## To do:
All lines in the records below that hold "track" are to be shown.

## Stored data:
—————
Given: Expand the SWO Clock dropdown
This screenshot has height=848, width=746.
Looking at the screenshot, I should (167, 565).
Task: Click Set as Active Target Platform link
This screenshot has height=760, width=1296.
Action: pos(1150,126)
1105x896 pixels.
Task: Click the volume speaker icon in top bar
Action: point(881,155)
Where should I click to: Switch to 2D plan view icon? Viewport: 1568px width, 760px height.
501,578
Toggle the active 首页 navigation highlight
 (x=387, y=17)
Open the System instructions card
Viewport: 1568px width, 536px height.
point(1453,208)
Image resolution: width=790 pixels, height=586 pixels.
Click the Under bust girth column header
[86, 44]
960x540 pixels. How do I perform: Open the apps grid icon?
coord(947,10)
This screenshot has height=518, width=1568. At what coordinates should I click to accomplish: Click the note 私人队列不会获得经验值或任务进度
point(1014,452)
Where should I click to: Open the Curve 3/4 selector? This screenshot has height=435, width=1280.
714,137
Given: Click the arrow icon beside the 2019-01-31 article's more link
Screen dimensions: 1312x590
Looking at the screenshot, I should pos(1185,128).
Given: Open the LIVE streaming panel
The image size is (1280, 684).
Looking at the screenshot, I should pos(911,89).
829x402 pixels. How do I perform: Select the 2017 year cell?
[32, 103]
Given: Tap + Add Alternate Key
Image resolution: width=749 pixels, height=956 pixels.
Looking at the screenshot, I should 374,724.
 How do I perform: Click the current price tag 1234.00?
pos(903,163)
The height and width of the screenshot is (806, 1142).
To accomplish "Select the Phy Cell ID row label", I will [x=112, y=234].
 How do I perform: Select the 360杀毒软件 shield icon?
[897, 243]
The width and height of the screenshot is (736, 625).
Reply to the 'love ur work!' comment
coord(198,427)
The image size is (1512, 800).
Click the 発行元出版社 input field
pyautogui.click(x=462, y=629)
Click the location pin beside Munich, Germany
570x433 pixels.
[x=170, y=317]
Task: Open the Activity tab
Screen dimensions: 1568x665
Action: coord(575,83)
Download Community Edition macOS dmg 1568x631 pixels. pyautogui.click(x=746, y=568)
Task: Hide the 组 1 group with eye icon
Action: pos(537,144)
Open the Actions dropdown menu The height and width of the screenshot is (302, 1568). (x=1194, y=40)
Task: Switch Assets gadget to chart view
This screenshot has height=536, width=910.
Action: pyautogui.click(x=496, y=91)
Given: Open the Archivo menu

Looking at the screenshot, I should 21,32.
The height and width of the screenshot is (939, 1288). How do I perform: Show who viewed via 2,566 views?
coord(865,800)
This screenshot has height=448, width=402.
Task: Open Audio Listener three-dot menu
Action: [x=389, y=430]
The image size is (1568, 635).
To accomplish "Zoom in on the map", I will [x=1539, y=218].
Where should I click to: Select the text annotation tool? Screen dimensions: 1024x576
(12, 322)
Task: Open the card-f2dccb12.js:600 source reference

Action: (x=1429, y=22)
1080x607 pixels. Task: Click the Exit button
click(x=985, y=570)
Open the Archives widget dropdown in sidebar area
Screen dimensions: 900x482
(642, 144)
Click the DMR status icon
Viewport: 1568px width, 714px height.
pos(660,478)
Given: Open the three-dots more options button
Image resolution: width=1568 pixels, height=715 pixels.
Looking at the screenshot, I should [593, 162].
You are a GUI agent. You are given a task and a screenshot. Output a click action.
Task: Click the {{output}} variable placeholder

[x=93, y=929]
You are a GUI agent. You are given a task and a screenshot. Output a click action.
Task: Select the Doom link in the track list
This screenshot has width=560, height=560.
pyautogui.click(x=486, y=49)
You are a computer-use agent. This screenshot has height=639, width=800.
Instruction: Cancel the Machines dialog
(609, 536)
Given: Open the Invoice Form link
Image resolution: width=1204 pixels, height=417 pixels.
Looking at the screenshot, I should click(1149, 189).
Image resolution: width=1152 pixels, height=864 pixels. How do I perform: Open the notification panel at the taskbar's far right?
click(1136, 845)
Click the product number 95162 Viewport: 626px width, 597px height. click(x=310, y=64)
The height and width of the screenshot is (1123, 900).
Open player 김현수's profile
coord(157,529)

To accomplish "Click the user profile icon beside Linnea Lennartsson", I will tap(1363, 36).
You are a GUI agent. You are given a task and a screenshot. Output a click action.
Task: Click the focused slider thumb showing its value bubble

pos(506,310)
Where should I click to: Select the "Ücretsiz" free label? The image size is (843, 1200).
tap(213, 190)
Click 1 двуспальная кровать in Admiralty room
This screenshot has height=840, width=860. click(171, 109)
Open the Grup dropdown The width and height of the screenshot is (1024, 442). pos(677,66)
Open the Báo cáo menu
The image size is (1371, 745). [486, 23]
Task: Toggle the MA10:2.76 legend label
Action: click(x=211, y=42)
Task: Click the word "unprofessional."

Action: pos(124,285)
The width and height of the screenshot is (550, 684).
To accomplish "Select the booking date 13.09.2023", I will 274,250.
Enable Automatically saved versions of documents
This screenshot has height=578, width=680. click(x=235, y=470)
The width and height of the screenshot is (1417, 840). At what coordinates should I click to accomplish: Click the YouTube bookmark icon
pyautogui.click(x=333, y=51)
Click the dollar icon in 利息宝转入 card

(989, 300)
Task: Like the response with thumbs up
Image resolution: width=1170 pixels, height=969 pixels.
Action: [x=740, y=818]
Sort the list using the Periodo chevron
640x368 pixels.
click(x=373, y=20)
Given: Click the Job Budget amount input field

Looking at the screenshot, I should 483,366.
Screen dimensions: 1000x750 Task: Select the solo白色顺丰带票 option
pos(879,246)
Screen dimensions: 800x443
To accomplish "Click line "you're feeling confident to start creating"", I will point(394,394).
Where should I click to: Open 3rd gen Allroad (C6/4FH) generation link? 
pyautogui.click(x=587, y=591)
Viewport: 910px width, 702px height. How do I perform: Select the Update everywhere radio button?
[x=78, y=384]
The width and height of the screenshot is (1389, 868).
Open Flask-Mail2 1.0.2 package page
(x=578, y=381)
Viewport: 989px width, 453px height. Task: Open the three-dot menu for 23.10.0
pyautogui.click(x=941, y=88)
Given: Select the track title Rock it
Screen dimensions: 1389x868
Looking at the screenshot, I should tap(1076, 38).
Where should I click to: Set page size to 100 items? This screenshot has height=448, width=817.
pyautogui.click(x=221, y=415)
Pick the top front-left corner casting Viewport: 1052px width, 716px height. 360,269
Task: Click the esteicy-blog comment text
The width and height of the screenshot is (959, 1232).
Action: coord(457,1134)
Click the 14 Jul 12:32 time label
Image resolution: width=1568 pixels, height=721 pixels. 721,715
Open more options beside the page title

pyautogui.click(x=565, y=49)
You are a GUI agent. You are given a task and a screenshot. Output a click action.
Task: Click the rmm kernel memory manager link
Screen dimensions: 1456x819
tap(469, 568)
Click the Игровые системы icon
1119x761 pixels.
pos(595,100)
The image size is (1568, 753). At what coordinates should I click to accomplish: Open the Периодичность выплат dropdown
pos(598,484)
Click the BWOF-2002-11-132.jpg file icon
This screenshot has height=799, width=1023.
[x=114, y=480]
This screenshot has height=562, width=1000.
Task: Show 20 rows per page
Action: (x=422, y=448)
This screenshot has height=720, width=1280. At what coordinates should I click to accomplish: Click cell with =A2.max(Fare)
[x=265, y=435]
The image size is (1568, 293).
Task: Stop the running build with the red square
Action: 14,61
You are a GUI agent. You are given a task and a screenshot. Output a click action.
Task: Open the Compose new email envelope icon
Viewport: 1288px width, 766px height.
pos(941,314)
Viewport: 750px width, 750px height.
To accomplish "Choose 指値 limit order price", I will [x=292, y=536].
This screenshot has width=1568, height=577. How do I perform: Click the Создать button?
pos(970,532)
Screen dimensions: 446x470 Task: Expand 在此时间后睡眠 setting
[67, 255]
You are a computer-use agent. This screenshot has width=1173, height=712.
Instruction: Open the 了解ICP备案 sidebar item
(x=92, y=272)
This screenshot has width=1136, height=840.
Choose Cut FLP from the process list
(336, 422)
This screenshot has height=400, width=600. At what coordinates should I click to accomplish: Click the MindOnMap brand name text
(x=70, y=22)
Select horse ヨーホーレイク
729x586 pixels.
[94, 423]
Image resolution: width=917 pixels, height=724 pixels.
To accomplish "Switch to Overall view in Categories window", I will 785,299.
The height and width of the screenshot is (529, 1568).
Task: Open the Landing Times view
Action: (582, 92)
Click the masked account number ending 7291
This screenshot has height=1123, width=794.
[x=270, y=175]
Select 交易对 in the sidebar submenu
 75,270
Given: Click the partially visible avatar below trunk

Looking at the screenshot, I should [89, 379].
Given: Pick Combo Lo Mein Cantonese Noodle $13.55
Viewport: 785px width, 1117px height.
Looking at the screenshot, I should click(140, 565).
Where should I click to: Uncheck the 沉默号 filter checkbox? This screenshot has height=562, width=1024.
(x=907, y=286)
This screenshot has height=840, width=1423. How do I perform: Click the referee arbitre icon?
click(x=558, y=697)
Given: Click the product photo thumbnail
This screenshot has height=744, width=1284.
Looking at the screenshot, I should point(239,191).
—————
## Written solution:
Task: Select the Doom link in the track list
Given: Select the track title Rock it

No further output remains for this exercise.